The Moment Ted Bundy’s Teenage Survivor Realized He Was Trying to Abduct and Murder Her

Editor’s Note: On Friday, Netflix began streaming a biopic on serial killer Ted Bundy, titled Extremely Wicked, Shockingly Evil and Vile. The film, which stars Zac Efron as Bundy, captures the terror wrought by the man who kidnapped, raped and killed dozens of young women and girls in the 1970s across seven states.

Utah teenager Carol DaRonch was attacked by 1974 — and managed to escape with her life. The following article about DaRonch’s ordeal was originally published on Jan. 23, 2018.

It must have seemed, at first, just safe enough for Utah teenager Carol DaRonch to go off in a strange car with a strange man named Ted Bundy.

To start, he’d told her he was a police officer — and he had the badge to prove it. Her car had been broken into while she was shopping at the mall, he said, and then he asked if she could come down to the station with him to make a complaint against the suspect?

The situation seemed a little off somehow to DaRonch, 18, and her instincts were right: Bundy was trying to abduct and murder her — a harrowing encounter she survived and then some, later going on to testify against him at trial, leading to his first conviction in his years-long spree of kidnappings, sexual assaults and murders.

DaRonch’s story and others are recounted in Conversations with a Killer: The Ted Bundy Tapes, a four-part docuseries on Netflix.

In an exclusive clip above, she recalls the moment it all went wrong in Bundy’s car, after she agreed to join him for a ride to the police station:

“He headed down a side street and then he suddenly pulled over up on the side of a curb up by an elementary school and that’s when I just started freaking out: ‘What are we doing?’ And he grabbed my arm and he got one handcuff on one wrist and he didn’t get the other one on and the one was just dangling. I had never been so frightened in my entire life.”

DaRonch, without knowing who had targeted her, realized what fate could await her.

RELATED: Sheriff Who Caught Ted Bundy Recalls Chilling Details of the Investigation

She says in the clip: “I thought, My god my parents are never going to know what happened to me.”

But she fought Bundy off — one of his few survivors and the first to be able to identify him afterward. Later, she told PEOPLE how she had tried to move on with her life.
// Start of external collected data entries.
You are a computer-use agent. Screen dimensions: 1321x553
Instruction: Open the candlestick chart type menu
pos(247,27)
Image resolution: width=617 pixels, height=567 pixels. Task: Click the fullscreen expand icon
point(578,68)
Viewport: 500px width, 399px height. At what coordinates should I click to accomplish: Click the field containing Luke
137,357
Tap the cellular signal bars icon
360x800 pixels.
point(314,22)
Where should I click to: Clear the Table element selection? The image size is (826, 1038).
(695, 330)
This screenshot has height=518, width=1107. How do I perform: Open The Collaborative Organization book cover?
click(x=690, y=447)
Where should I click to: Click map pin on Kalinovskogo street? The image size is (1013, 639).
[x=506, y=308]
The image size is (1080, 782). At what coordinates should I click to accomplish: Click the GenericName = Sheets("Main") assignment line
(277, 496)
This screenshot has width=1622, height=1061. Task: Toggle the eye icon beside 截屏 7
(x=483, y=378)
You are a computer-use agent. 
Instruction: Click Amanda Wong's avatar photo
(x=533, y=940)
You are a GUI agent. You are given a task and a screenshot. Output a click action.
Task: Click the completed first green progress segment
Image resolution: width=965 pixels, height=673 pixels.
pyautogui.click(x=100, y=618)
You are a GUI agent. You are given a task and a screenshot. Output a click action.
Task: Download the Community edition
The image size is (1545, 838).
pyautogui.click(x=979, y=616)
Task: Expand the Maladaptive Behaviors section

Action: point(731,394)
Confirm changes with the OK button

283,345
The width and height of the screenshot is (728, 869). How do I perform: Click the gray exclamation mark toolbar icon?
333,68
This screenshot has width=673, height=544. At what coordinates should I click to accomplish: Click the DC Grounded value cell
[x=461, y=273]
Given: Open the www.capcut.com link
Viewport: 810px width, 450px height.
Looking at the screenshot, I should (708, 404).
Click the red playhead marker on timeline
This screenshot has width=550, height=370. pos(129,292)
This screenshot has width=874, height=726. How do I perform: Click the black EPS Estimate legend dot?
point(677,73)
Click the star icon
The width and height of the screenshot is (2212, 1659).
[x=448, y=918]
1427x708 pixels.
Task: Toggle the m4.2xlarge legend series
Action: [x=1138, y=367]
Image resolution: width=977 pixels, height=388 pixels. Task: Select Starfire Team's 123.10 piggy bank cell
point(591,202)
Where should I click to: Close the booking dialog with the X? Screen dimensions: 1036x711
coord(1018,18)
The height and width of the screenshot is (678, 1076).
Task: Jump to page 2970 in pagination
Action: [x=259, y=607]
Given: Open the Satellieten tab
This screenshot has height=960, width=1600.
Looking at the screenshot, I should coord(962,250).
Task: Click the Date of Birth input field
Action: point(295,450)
“I’ve decided to try and block it from my memory,” she said in 1989. “You can’t live in fear forever.” (Perversely, Bundy went on from his encounter with DaRonch to kill that same day — 17-year-old Debra Jean Kent.)

Ted Bundy | Getty
Ted Bundy | Getty

Conversations with a Killer includes interviews with DaRonch, the people who investigated, prosecuted and defended Bundy and Bundy himself, in the form of about 100 hours of never-heard audio recorded during death row interviews he gave in Florida while awaiting execution.

It was the fall of 1974 when Bundy tried to take DaRonch. He’d already killed over and over again, the women often vanishing from public spaces at night: a girl near her sorority house, another leaving a bar. Two others during the day in a crowded park.

His arrest in DaRonch’s abduction was not the end of his story. He twice escaped from police custody, then went on to represent himself at the two murder trials for which he was prosecuted with rapt TV cameras recording.

He insisted until right before he was executed that he was innocent. He was articulate, he was handsome, he was a law school student. How could he be a serial killer?

RELATED: Haunting Serial Killers and What Ended Their Bloody Reigns

Docuseries director Joe Berlinger, who is also releasing a fictionalized account of Bundy’s crimes starring Zac Efron, tells PEOPLE it’s that incongruity about Bundy’s character that he wanted to explore.

“Why is Bundy considered the serial killer that everybody seems to know something about and why he is a source of endless fascination?” Berlinger says. Listening to tapes of Bundy’s prison interviews changed his perspective.

“I wasn’t sure until I started listening to the [tapes] and listening to the stuff, it burned and deepened some of the troubling aspects of Bundy’s story that I felt were worth putting on screen which I hadn’t yet seen before, which is this deep dive into the mind of a killer and the personality of a killer,” he says. “Because I think the thing that’s most chilling, interesting, fascinating to me about Bundy is that he defied many of the stereotypes of the serial killer.

“The thing that I really wanted to drill into is: Why was he so believable?”

Conversations with a Killer: The Ted Bundy Tapes is available on Netflix.